As is usually the case, the difference between historical cell phone location data and other, more familiar types of historical surveillance is a difference in degree, not kind.  Cell phone location data makes law enforcement more efficient–if the police want to know whether a suspect was at a certain location at a certain time, they are much more likely to be able to determine that fact now than they were in the past with more traditional techniques.  As the government notes in its brief, this type of information can absolve the innocent as well as inculpate the guilty; the innocent suspects would then be spared being the subject other, far more intrusive surveillance and investigative techniques.

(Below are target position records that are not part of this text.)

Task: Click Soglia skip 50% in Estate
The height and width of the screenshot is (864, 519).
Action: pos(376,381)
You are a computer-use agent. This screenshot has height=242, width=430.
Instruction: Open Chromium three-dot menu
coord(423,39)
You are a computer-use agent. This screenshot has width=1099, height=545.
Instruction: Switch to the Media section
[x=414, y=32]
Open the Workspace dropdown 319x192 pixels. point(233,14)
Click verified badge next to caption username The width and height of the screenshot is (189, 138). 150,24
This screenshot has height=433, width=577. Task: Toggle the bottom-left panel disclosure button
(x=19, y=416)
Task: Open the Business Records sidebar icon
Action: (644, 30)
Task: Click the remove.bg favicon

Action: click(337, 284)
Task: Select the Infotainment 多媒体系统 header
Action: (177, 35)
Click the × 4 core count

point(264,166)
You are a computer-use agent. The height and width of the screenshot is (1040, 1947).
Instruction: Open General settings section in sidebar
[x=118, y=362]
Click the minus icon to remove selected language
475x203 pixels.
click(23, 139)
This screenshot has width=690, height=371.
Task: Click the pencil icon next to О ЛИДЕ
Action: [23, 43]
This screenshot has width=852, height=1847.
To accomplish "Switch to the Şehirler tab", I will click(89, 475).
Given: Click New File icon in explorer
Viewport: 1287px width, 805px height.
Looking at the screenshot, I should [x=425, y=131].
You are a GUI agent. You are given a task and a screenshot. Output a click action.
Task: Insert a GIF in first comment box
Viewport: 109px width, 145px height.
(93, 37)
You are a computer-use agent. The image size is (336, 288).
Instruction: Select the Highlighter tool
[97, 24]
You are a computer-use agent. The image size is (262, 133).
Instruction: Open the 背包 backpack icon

If we apply the Katz test to this question, it seems unlikely that an average person would believe that they have a reasonable expectation of privacy in their physical location.  The vast majority of people make no secret of their physical location at any given time; the very idea that their location should be kept secret would strike them as strange.  It is only when the government is trying to obtain massive amounts of information covering an extended period of time that the mosaic theory kicks in that the government begins to learn truly private information about the person, thus transforming this surveillance into a Fourth Amendment search.

Granted, there are certain times when individuals–both the innocent and the guilty–would like their location to be secret.  But if that is the case, we would expect a reasonable person to take precautions so that others would not know where he or she was.  In the past, that would perhaps mean wearing a disguise, or sneaking away at night, or avoiding populated areas.  In the modern era, it now also means turning a cell phone off, or leaving the cell phone at home, or using a cell phone that cannot be traced back to its user.  This requires extra effort on the part of the individual who wishes to remain hidden,  but–again–this is not a new phenomenon.  For example, assume a person wishes to make a secret trip to a motel.  The most convenient method of doing so would be for her to drive her own car and park it outside the motel.  But this runs the risk of somebody seeing  the license plate on the car, either while it is being driven or while it is parked outside.  Thus, to ensure secrecy, the person must either walk, or use a different car, or park some distance from the motel.  Does imposing these restrictions mean that the person’s reasonable expectations of privacy are being violated?  Should we therefore preclude police from the conducting  warrantless checks of the license plates of cars that are in public view?

Certain technological advances–such as cars and cell phones–have become ubiquitous because they provide an enormous increase in convenience.  As it turns out, these advances also provide the police with more efficient tools to conduct criminal investigations.  As long as these tools are not revealing previously secret, hidden, private information (and a person’s physical location does not seem to fit into that category), it makes sense to allow the police to use these tools to save resources, track down the guilty, and exonerate the innocent.